*Brief*. Convert the lines starting at the one containing "Viewport: 1265px width, 667px height." and ending at the one containing "tap(65, 56)" into a JSON list of strings, one string per line, leaving out blank lines.

Pointing records for text and elements:
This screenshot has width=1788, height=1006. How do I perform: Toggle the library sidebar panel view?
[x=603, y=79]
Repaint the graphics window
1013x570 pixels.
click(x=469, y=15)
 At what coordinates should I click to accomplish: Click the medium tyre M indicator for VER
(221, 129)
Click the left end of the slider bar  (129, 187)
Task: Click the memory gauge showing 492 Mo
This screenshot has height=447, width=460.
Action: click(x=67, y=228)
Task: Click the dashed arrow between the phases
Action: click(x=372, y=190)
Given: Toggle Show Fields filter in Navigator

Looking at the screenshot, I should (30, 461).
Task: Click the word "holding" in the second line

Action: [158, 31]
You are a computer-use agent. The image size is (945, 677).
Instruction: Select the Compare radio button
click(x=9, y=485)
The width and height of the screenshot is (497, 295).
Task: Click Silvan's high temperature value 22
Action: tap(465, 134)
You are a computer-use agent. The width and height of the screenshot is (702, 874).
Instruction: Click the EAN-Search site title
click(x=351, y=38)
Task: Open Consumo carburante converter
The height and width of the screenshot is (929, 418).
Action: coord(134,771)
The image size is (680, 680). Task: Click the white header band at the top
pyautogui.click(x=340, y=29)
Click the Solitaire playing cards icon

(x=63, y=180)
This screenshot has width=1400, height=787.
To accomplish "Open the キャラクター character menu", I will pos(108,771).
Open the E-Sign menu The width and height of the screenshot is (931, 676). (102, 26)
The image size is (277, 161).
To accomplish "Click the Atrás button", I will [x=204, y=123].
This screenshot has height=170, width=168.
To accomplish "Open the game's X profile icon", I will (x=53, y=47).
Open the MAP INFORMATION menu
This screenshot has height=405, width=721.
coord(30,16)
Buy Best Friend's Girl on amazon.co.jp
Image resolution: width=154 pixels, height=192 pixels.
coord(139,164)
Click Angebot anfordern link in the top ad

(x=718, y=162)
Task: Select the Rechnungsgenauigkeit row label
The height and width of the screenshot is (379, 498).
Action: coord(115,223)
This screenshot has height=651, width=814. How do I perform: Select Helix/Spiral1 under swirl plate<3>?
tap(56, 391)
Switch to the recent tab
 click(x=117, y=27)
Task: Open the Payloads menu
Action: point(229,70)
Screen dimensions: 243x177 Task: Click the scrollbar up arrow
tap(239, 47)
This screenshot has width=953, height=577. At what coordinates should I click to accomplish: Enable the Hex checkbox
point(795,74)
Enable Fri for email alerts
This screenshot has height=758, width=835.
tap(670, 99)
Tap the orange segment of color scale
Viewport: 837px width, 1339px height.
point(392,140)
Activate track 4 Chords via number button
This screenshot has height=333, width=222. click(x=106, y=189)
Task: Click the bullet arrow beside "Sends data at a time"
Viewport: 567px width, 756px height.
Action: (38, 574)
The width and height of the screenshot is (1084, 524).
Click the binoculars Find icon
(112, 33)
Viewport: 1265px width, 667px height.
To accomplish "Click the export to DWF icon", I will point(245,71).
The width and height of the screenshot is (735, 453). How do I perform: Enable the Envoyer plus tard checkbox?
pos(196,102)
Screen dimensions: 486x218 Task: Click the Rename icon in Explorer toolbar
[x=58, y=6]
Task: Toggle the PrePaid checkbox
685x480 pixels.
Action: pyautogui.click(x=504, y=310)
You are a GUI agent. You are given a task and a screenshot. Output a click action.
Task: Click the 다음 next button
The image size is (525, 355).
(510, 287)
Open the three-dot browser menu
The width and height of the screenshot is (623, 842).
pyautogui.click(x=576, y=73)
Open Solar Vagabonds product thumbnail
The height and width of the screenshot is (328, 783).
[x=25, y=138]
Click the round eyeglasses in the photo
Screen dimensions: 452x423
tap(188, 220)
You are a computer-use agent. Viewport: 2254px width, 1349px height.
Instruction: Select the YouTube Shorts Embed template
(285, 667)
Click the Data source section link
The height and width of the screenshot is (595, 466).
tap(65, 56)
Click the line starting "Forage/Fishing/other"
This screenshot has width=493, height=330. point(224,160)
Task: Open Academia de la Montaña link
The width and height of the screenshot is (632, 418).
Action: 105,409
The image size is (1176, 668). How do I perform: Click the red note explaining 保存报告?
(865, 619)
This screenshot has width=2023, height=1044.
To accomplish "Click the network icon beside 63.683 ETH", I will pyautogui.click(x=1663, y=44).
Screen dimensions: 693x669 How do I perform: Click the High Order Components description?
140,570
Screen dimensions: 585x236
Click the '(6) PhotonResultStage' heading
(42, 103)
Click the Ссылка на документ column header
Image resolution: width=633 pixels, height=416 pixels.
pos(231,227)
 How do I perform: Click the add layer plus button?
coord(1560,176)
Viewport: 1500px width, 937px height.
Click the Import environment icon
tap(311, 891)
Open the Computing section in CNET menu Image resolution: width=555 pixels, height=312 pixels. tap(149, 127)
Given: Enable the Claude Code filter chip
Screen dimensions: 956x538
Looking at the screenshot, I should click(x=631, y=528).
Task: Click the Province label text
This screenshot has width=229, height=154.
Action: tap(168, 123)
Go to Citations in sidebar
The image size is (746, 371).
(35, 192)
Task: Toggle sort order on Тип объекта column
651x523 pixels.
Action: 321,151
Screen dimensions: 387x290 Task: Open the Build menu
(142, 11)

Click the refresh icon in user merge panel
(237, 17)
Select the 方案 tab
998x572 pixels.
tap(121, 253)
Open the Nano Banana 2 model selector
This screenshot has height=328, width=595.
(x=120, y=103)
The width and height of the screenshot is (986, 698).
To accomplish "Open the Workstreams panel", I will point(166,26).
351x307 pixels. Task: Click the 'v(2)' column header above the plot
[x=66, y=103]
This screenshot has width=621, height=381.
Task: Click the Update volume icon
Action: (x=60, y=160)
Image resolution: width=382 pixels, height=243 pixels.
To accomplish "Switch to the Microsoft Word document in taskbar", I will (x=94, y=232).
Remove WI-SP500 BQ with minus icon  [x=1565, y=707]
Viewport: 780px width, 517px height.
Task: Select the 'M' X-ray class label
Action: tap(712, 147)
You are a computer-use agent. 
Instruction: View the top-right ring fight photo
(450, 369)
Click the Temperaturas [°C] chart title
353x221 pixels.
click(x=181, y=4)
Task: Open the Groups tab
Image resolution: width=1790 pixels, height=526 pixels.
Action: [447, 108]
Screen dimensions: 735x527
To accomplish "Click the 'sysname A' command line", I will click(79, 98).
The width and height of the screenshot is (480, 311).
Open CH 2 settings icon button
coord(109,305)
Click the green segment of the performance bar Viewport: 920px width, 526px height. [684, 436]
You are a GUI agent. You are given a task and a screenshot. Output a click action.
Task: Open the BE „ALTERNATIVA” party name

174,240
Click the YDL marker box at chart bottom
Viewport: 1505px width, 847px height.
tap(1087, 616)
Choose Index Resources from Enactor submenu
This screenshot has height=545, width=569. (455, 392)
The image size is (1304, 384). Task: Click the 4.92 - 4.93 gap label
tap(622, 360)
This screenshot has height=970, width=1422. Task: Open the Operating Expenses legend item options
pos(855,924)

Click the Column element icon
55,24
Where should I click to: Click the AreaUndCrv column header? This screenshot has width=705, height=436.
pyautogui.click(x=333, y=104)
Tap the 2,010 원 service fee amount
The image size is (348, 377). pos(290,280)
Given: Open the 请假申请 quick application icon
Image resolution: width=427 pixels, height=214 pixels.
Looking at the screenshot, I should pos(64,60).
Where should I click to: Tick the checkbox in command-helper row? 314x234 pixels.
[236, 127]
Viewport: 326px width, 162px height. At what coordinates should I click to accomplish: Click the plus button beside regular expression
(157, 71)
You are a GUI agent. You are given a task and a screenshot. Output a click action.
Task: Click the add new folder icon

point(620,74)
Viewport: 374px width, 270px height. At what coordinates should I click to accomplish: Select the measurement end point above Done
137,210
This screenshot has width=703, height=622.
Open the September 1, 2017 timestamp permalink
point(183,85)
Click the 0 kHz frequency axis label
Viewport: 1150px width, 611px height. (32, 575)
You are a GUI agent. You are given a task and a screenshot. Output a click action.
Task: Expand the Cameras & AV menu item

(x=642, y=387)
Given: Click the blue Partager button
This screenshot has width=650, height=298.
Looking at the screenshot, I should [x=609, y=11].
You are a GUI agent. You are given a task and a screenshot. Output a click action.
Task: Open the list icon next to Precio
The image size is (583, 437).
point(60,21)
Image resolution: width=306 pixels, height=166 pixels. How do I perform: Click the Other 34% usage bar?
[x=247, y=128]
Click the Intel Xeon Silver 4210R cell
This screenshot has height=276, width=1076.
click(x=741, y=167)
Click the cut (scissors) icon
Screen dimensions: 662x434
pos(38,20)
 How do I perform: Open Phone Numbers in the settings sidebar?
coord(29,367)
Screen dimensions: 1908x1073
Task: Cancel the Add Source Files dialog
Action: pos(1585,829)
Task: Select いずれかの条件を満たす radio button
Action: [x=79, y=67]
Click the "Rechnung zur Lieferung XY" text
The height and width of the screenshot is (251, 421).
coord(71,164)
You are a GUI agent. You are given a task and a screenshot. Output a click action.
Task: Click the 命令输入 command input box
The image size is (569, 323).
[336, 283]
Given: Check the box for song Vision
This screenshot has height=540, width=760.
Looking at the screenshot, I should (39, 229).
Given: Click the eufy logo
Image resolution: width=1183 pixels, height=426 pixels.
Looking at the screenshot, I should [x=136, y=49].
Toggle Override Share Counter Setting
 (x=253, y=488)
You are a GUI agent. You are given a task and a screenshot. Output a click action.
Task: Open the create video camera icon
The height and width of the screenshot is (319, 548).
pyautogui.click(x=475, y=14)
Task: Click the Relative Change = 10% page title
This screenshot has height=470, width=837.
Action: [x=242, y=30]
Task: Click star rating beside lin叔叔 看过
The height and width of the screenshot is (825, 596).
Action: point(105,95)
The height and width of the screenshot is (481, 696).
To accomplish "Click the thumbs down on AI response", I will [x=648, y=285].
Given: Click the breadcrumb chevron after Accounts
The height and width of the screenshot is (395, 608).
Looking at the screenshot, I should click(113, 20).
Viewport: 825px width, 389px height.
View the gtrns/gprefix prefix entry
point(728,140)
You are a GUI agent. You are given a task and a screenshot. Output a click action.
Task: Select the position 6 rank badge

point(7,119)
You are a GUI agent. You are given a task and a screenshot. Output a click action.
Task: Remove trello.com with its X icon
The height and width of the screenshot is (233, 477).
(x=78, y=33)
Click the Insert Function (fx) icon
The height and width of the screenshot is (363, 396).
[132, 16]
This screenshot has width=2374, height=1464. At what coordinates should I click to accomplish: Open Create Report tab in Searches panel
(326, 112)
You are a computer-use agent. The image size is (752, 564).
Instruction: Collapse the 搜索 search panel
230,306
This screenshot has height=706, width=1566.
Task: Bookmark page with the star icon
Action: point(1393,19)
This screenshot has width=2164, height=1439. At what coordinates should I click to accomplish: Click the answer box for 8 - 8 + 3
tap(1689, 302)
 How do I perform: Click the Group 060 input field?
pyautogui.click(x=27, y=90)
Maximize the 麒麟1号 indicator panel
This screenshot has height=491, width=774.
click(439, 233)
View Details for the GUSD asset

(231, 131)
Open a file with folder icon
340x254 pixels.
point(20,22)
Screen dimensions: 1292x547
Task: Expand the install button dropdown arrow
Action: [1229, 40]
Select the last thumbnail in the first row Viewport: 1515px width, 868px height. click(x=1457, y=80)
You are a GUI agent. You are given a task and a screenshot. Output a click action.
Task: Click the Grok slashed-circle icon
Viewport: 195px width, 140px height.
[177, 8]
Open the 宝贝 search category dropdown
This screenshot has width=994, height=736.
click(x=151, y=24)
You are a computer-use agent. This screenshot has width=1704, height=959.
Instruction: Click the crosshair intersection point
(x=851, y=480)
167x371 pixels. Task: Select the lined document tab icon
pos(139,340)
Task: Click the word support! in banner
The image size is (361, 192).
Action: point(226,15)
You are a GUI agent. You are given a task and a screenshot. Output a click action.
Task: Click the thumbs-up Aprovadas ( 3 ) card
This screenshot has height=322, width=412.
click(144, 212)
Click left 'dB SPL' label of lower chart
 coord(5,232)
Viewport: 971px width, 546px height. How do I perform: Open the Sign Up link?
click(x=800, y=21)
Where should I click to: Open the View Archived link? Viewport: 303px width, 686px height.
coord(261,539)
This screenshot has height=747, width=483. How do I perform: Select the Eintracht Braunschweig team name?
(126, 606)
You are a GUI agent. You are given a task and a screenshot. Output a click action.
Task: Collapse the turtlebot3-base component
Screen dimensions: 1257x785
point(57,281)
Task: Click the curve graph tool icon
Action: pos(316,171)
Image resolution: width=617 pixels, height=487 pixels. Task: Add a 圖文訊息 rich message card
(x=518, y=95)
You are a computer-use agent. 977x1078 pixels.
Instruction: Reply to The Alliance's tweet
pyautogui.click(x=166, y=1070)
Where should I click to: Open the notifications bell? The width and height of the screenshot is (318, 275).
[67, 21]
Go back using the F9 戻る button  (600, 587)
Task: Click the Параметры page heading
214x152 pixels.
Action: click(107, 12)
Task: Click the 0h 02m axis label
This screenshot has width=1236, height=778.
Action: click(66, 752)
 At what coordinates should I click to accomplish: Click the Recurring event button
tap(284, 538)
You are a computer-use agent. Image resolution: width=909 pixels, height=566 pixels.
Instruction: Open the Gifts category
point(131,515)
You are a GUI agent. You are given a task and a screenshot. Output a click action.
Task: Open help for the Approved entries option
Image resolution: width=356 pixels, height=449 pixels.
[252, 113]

*Response*.
[
  "Viewport: 1265px width, 667px height.",
  "To accomplish \"Click the export to DWF icon\", I will point(245,71).",
  "The width and height of the screenshot is (735, 453). How do I perform: Enable the Envoyer plus tard checkbox?",
  "pos(196,102)",
  "Screen dimensions: 486x218 Task: Click the Rename icon in Explorer toolbar",
  "[x=58, y=6]",
  "Task: Toggle the PrePaid checkbox",
  "685x480 pixels.",
  "Action: pyautogui.click(x=504, y=310)",
  "You are a GUI agent. You are given a task and a screenshot. Output a click action.",
  "Task: Click the 다음 next button",
  "The image size is (525, 355).",
  "(510, 287)",
  "Open the three-dot browser menu",
  "The width and height of the screenshot is (623, 842).",
  "pyautogui.click(x=576, y=73)",
  "Open Solar Vagabonds product thumbnail",
  "The height and width of the screenshot is (328, 783).",
  "[x=25, y=138]",
  "Click the round eyeglasses in the photo",
  "Screen dimensions: 452x423",
  "tap(188, 220)",
  "You are a computer-use agent. Viewport: 2254px width, 1349px height.",
  "Instruction: Select the YouTube Shorts Embed template",
  "(285, 667)",
  "Click the Data source section link",
  "The height and width of the screenshot is (595, 466).",
  "tap(65, 56)"
]